Le levier politique de la crise du logement

« Vivre et travailler au pays » était le slogan des années 70, quand l’économie fuyait la Corse comme les campagnes occitanes ou les montagnes savoyardes, obligeant les populations locales à chercher leur gagne-pain ailleurs et en les poussant à l’exil. Aujourd’hui l’économie est souvent là, qui génère de solides revenus grâce notamment au tourisme, mais les populations locales sont encore et toujours tenues de quitter les lieux où elles vivent car elles ne peuvent plus y trouver de logements à un prix décent. Avec Jean-Félix Acquaviva et les organisations membres de Régions et Peuples Solidaires, nous engageons un cycle de réunions autour de ce thème. Première étape à Bayonne, le 19 novembre prochain.

 

Cette crise du logement est essentielle au sens premier du terme. Elle est le mécanisme qui mène à gommer le lien à la terre entre un peuple et son territoire. Si on n’y met pas un terme, des territoires entiers seront vidés de leur âme, et des peuples comme le peuple corse, le peuple basque, le peuple breton, le peuple catalan, des zones entières d’Occitanie comme la Provence, ou encore les montagnes de Savoie, seront devenues des « cages sans les oiseaux », des pays sans peuple, et même, pour certains, sans habitants autres qu’un troisième âge largement nanti.

Car le phénomène de résidentialisation a connu une accélération phénoménale avec l’irruption d’internet et des sites Airbnb, Booking.com, Abritel, le Bon Coin… et il est en train de prendre des proportions inouïes. Passée l’opportunité donnée à quelques-uns de trouver des revenus complémentaires en rénovant un bien familial, ce phénomène a ouvert la porte à un business florissant qui se déroule en dehors de tout cadre réglementé pour en imposer les revenus et pour en limiter l’impact.

Aujourd’hui, des investisseurs, pour la plupart extérieurs, rentabilisent leurs investissements faits en construisant ou en acquérant des biens immobiliers en Corse grâce à une activité parahôtelière de location saisonnière réalisée à des prix qui rapportent en quelques mois trois à quatre fois plus qu’une location à l’année. Avant internet, acquérir une résidence secondaire était réservé aux gens aisés vivant ailleurs, mais, malgré tout, ce luxe leur en coûtait, pour l’acquisition comme pour l’entretien. Désormais, l’acquisition, loin d’en coûter, peut rapporter de nouveaux revenus. Non seulement ceux-ci couvrent les frais d’acquisition, d’entretien et d’imposition, mais ils rémunèrent aussi l’investisseur, jusqu’à la plus-value finale spéculative lors de la revente après quelques années, une fois les emprunts bancaires remboursés.

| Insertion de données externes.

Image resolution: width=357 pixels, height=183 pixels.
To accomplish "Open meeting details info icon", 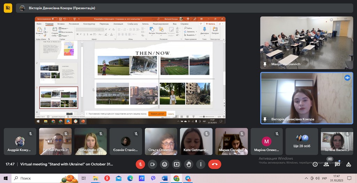I will point(315,164).
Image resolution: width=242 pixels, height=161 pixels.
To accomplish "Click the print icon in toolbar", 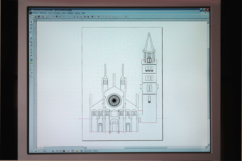I will [x=43, y=17].
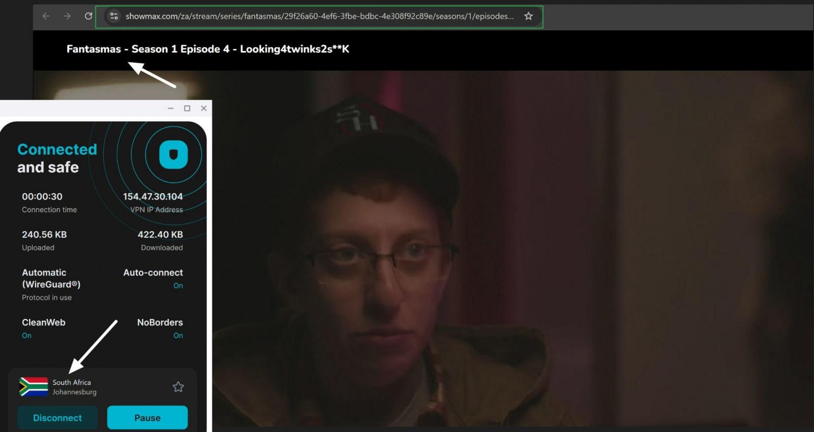Pause the VPN connection
Screen dimensions: 814x432
[147, 418]
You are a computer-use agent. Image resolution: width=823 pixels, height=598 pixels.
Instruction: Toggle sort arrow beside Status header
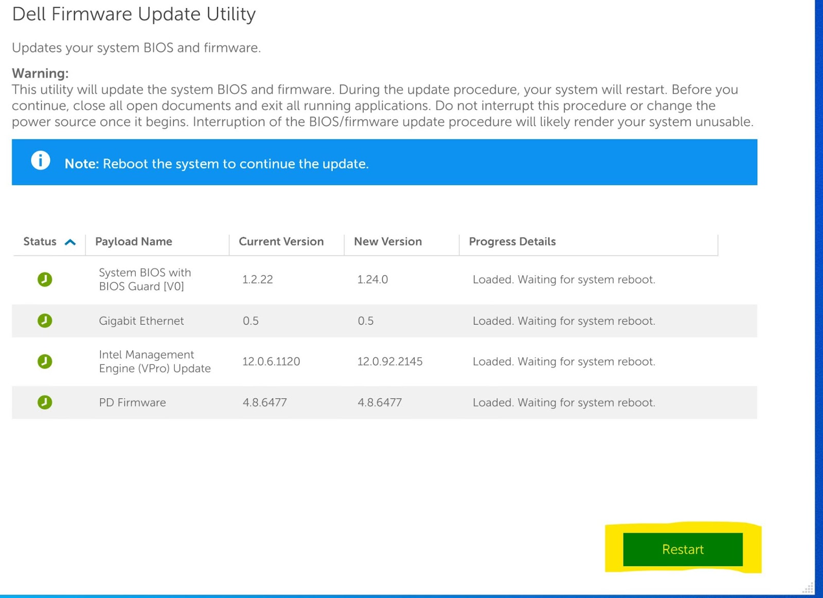tap(70, 242)
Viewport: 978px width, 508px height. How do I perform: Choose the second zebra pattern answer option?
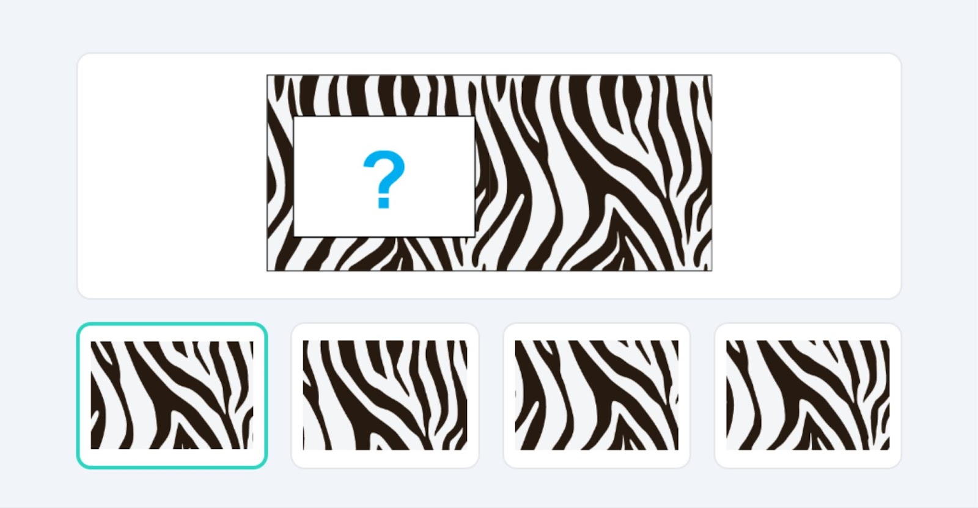(x=385, y=396)
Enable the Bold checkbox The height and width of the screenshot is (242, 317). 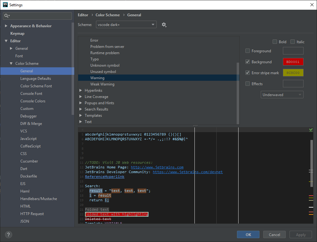point(275,42)
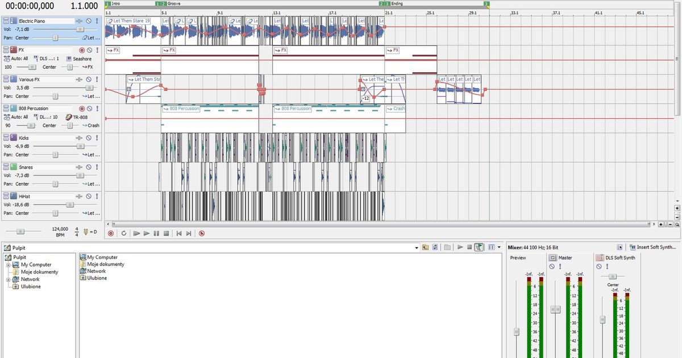Click the DLS Soft Synth icon in the mixer
The width and height of the screenshot is (682, 358).
(599, 257)
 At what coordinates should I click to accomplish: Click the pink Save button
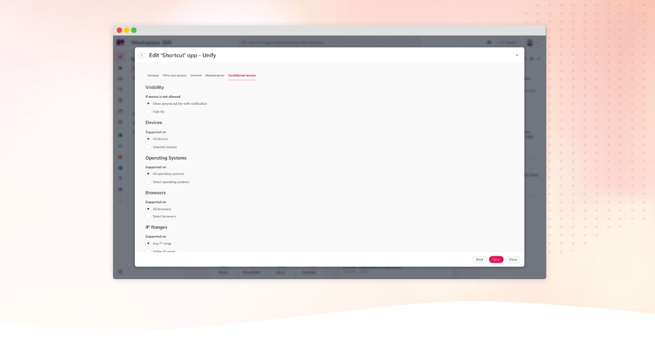(496, 259)
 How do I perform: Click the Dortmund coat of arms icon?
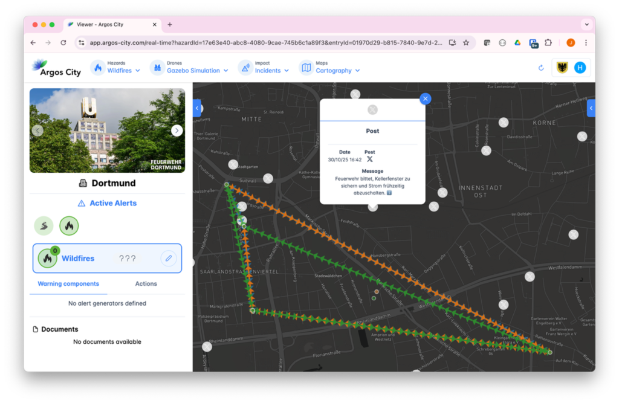coord(562,68)
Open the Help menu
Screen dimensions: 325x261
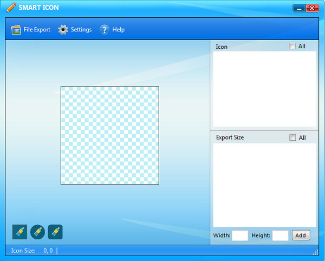tap(118, 30)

Là encore internet fait son œuvre à travers des sites qui font la promotion de ces investissements de rêve qui, si vous faites partie de la caste de ceux qui y ont accès, vous rendront encore plus riches. Depuis c’est la ruée vers l’or, et l’envolée proportionnelle du marché foncier lui a fait atteindre des prix inabordables pour le commun des Corses, comme pour d’autres ailleurs, basques, bretons, occitans, catalans ou savoyards.

Aussi, comme nous sommes bloqués pour l’instant, pour des raisons constitutionnelles, sur le statut de résident qui apporterait une solution protégeant les peuples concernés de l’invasion spéculative, il faut impérativement trouver les moyens de bloquer l’engrenage spéculatif qui affole les marchés.

 

Jean Félix Acquaviva a développé une proposition de loi à cet effet, qui a été votée en première lecture à l’Assemblée nationale lors de la précédente mandature, contre l’avis du gouvernement. Elle concerne la Corse, en s’appuyant sur son statut particulier, mais son adoption définitive ouvrirait la porte pour une généralisation aux autres « zones tendues » en France, au profit notamment de la Bretagne ou du Pays Basque qui déjà se mobilisent avec vigueur.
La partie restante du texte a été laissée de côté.